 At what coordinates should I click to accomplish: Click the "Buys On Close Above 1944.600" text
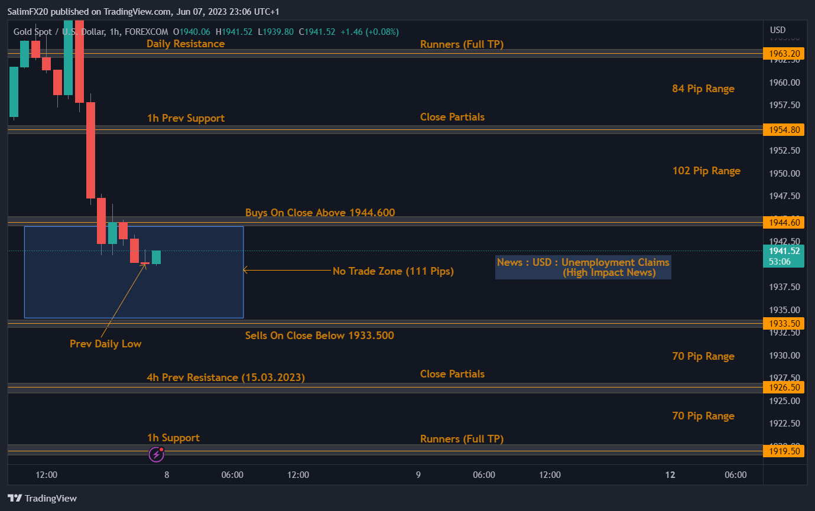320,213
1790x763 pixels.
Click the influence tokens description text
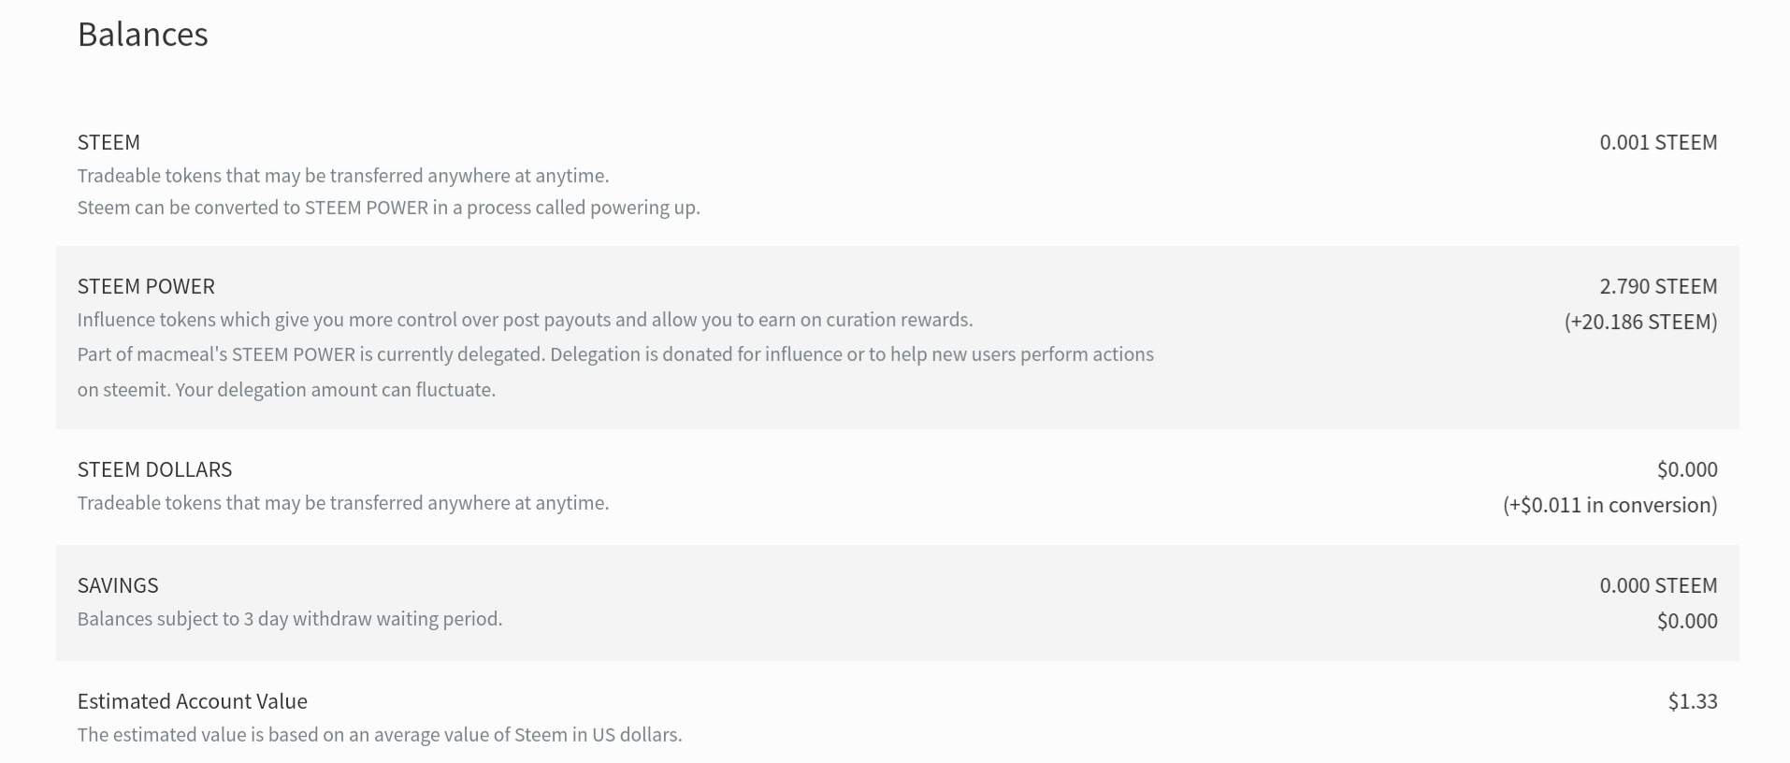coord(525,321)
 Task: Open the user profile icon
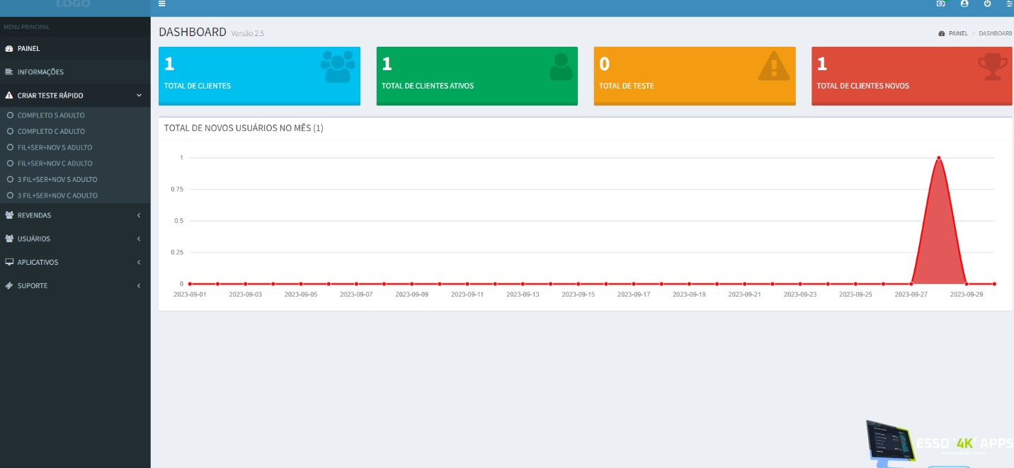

-=-=-

Exercise objective ->
Edit the lines above by replacing "text" with "label" and leaving everything else unchanged. Omit the pictures from your answer.

Output of the exercise ->
 At what coordinates should I click to accomplish: Click the "Buys On Close Above 1944.600" label
320,213
1790x763 pixels.
Click the influence tokens description label
coord(525,321)
 Task: Open the user profile icon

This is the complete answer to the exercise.